- Yang Perlu Dikerjakan
[A] Ringkas paragraf yang diawali "Jika kita berhasil menjaga semangat ini" dalam teks tentang Hari Guru Ngaji menjadi satu kalimat tanpa menghilangkan fakta utamanya.
[B] Tampilkan tanpa perubahan bagian teks tentang Hari Guru Ngaji di antara "Menatap ke Depan" dan "sebagai kompas moralnya.", termasuk kedua batas itu.

- Potongan Teks
★ ★ ★ ★ ★ ★ ★

Kementerian Agama siap menjadi mitra strategis BKPRMI dalam memastikan bahwa setiap anak di Sumatera Selatan memiliki akses pada pendidikan Al-Qur’an yang berkualitas. Dengan demikian, generasi Qur’ani yang kita cita-citakan bukan hanya impian, tetapi kenyataan yang bisa diukur dari akhlak dan prestasi anak-anak kita.

Menatap ke Depan

Dalam pandangan saya, penetapan Hari Guru Ngaji ini bukan sekadar penghargaan, melainkan bagian dari gerakan kultural yang akan berdampak panjang. Ia meneguhkan identitas keislaman kita, memperkuat kohesi sosial, dan memperkaya modal spiritual bangsa.

Jika kita berhasil menjaga semangat ini, 20 atau 30 tahun ke depan kita akan melihat generasi yang bukan hanya pandai berteknologi, tetapi juga berakar pada nilai-nilai Qur’ani. Mereka akan menjadi dokter, insinyur, politisi, atau pengusaha yang menjadikan Al-Qur’an sebagai kompas moralnya.

Menghormati guru ngaji

Saya ingin menutup refleksi ini dengan sebuah pernyataan yang saya yakini sepenuh hati: menghormati guru ngaji adalah menghormati peradaban kita sendiri. Tanpa mereka, kita kehilangan cahaya yang menuntun arah di tengah gelapnya zaman.

★ ★ ★ ★ ★ ★ ★

- Materi Sumber
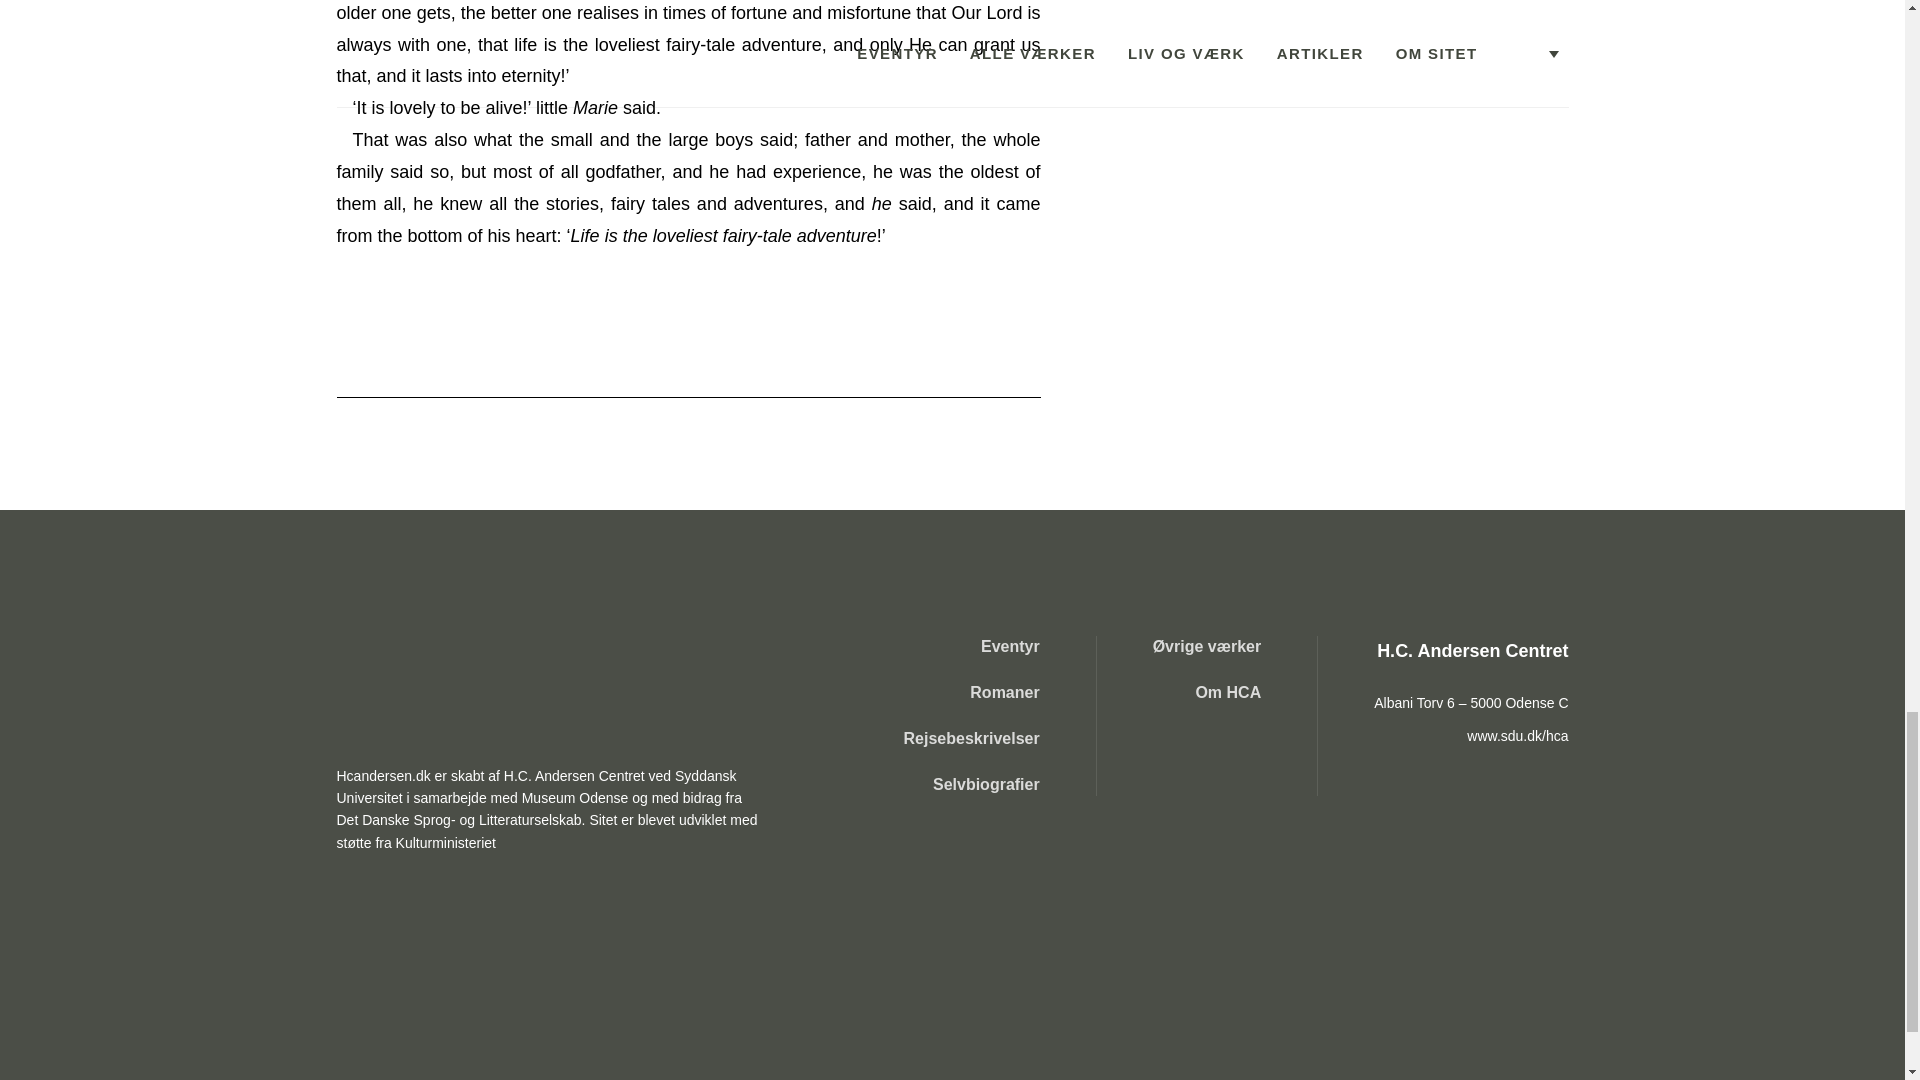 The width and height of the screenshot is (1920, 1080). I want to click on Rejsebeskrivelser, so click(972, 738).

★ ★ ★ ★ ★ ★ ★

- Daftar Jawaban
[A] Bila semangat ini terjaga, 20 atau 30 tahun ke depan akan tampak generasi yang tidak hanya pandai berteknologi tetapi juga berakar pada nilai-nilai Qur’ani, yakni dokter, insinyur, politisi, atau pengusaha yang menjadikan Al-Qur’an kompas moralnya.

[B]
Menatap ke Depan

Dalam pandangan saya, penetapan Hari Guru Ngaji ini bukan sekadar penghargaan, melainkan bagian dari gerakan kultural yang akan berdampak panjang. Ia meneguhkan identitas keislaman kita, memperkuat kohesi sosial, dan memperkaya modal spiritual bangsa.

Jika kita berhasil menjaga semangat ini, 20 atau 30 tahun ke depan kita akan melihat generasi yang bukan hanya pandai berteknologi, tetapi juga berakar pada nilai-nilai Qur’ani. Mereka akan menjadi dokter, insinyur, politisi, atau pengusaha yang menjadikan Al-Qur’an sebagai kompas moralnya.